Maryland State Superintendent of Schools David W. Hornbeck spent a day in one of the wealthiest counties in his jurisdiction -- one that is also spending thousands of dollars to oppose any change in the way the state funds public education.
Montgomery Countians asked Hornbeck at a public forum Tuesday evening about the Somerset v. Hornbeck lawsuit pending in the Circuit Court of Baltimore City that could cost Montgomery County millions of dollars in state aid.
At issue is a lawsuit brought by Baltimore City, Caroline, St. Mary's and Somerset counties alleging that Maryland's school finance system is unconstitutional and discriminates against students in poor counties. sMontgomery County joined the state as a defendant in the case.
"Education is a prime reason for living in this county. We have not complained about sharing the state burden, but if you equalize further, why should we live here?" read a question submitted to Hornbeck. "The short answer to the question is, because we are not operating in this county or in this state just on the principle of 'me-sim or "I-ism' . . . It is not in our self-interest to say, 'To heck with the rest of them.'
"In this state we pretend it costs $950 (a year) to educate a kid. Up to that $950 level, no taxpayer has to exert any more effort than any other to support that level. But it costs twice that, and in some cases more than twice $950," Hornbeck said.
The superintendent explained that it was easier for wealthy subdivisions to raise the rest of the money, but that "We have an obligation as a citizen of the state of Maryland to reach out even further and extend a fiscal helping hand."
Fewer than 100 persons attended the forum. Their questions ranged from the Somerset lawsuit to the state's Project Basic program and teacher compentency.
After his appointment in 1977 as the state's fifth school superintendent, Hornbeck set in motion the Project Basic program, which, when fully implemented, will set minimum compentency requirements in reading, math and writing for high school graduation.
One of those requirements -- that students pass the Maryland Functional Reading Test -- goes into effect for the graduating class of 1982.
In reply to a question about the quality of teachers, Hornbeck said, "I think the great bulk of the 42,000 teachers in the state are doing a good job." t
However, he said he would present a plan to the state Board of Education at the end of the month that will spell out an approach to the questions of teacher preparation and qualification.

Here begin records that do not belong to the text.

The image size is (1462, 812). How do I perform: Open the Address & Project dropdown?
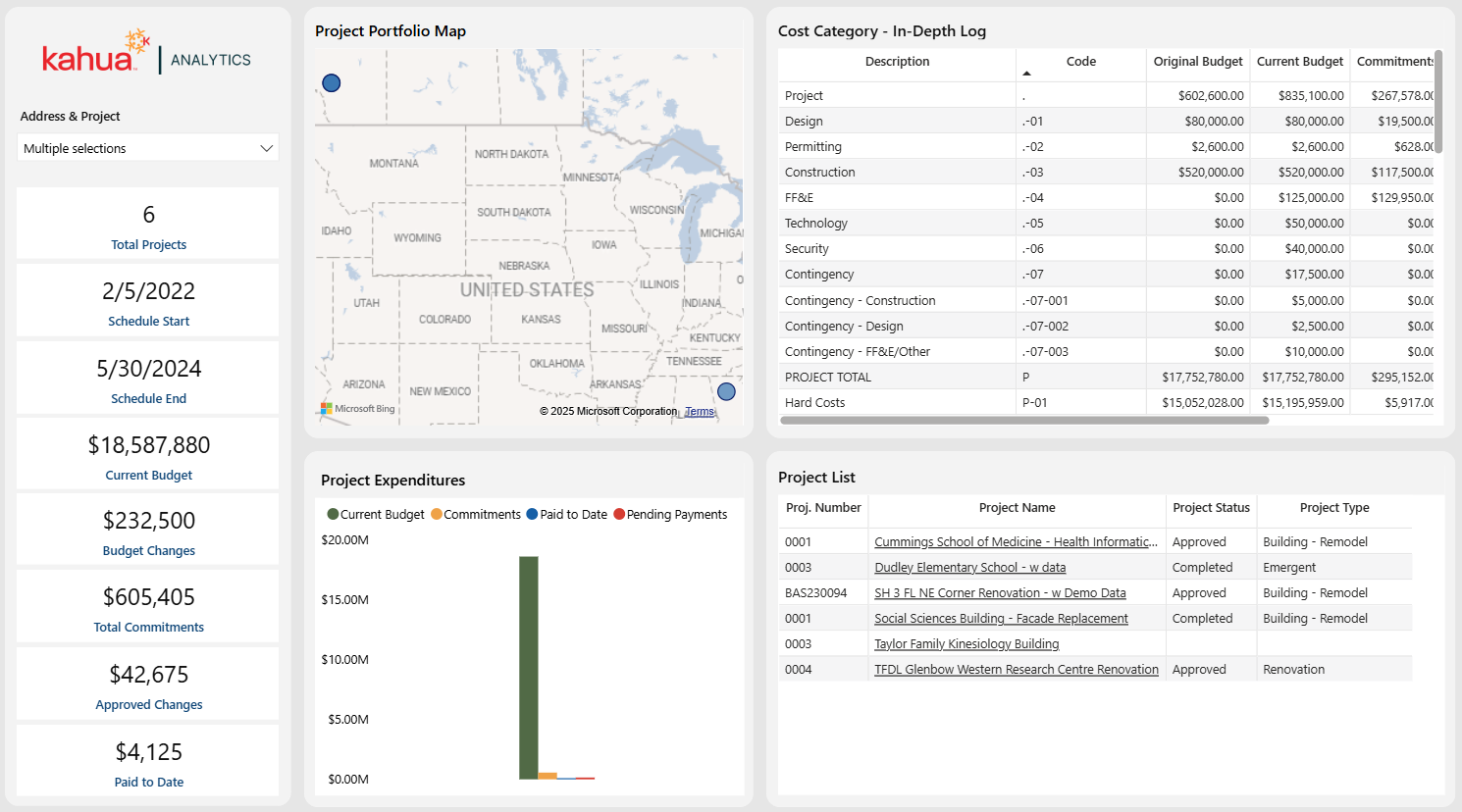click(148, 148)
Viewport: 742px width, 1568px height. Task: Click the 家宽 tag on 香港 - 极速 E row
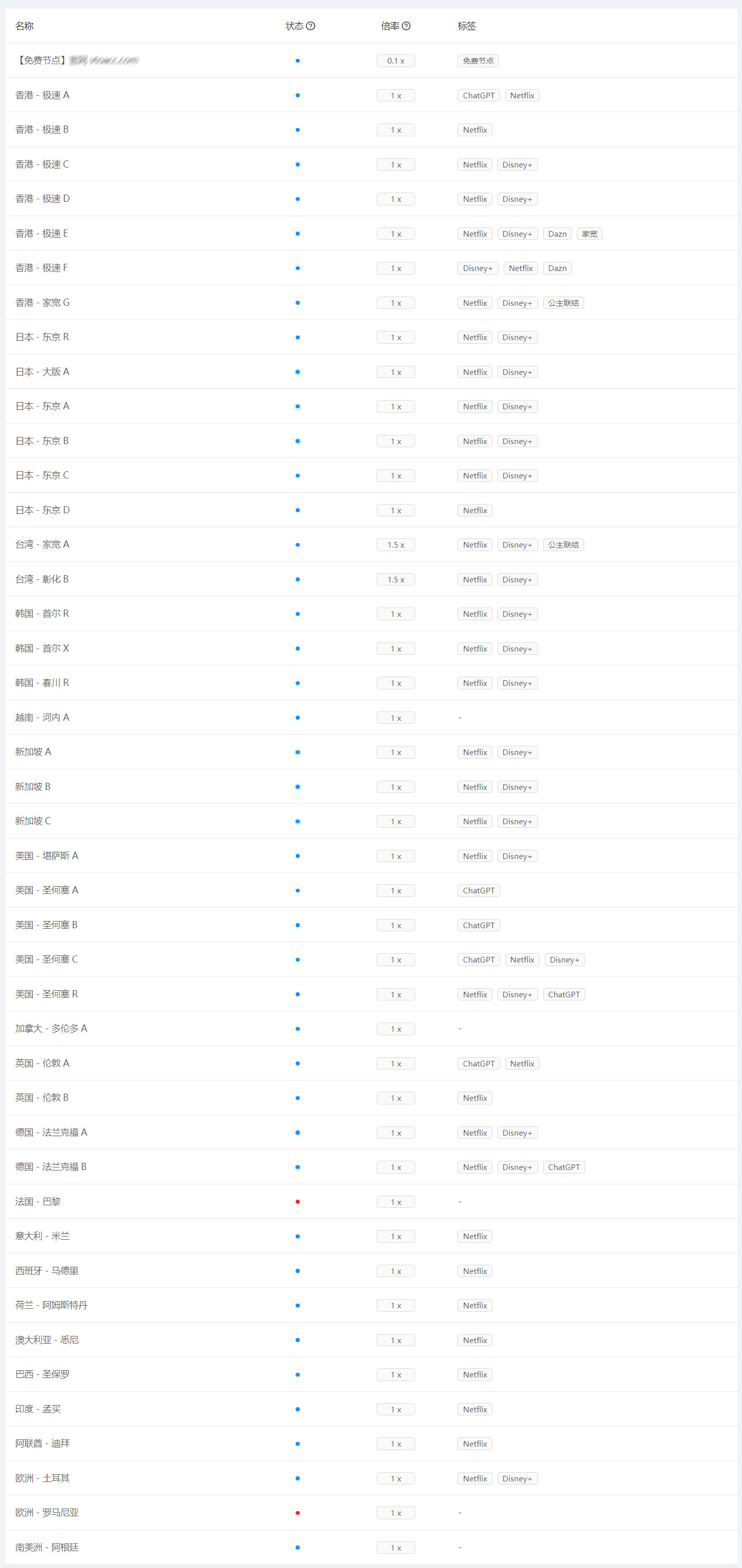pos(589,234)
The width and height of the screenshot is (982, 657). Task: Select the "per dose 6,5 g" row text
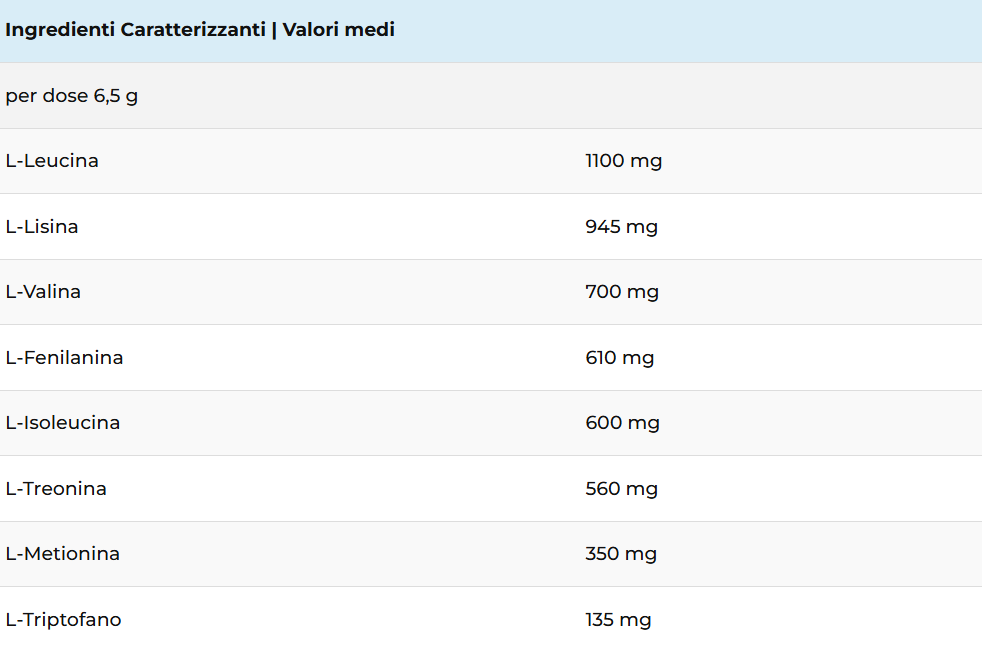71,96
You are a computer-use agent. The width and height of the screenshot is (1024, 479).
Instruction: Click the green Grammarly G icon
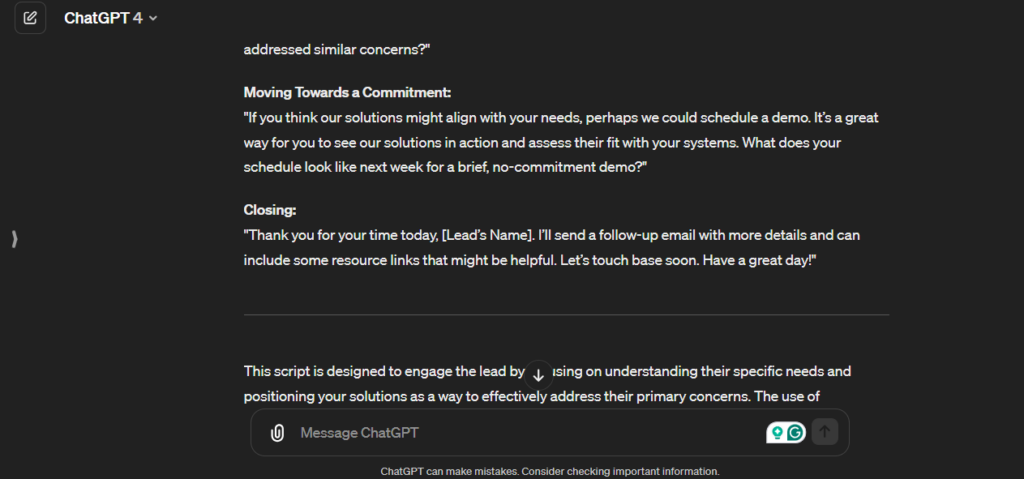click(796, 433)
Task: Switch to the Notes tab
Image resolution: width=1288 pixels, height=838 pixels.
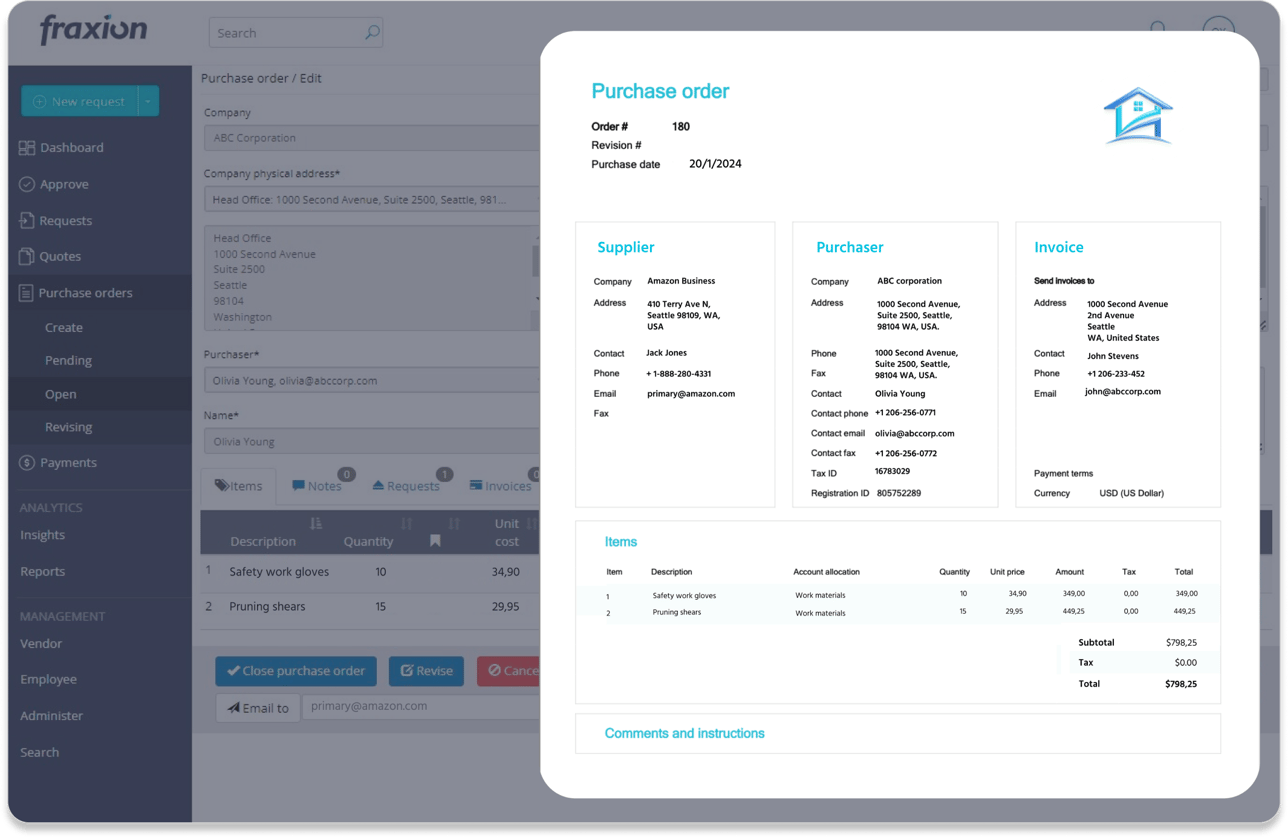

"Some people think teacher competency tests are the answer. Some form of competency test represents a piece of the answer, but only a piece.
"The notion of reducing to paper-and-pencil test what a good teacher is, is nonsense. But to test a minimally acceptable level of the use of the English language is not nonsense. It is entirely possible. I have some sympathy for the notion that all our teachers should perform at that level," Hornbeck said.
The superintendent spent nearly an hour talking with students at Montgomery Blair High School. They told Hornbeck about the newly instituted departmental exams. Some students thought that counting the exam as 25 percent of their grade for the last marking period of the semester was unfair.
"It is a lot," Hornbeck said, "but is it too much? Looking at my high school and college experience, it's not unusual for much of the grade to be based on a single test.
Hornbeck's tour of the county was part of his program to visit one of the state's 24 schools districts every two weeks.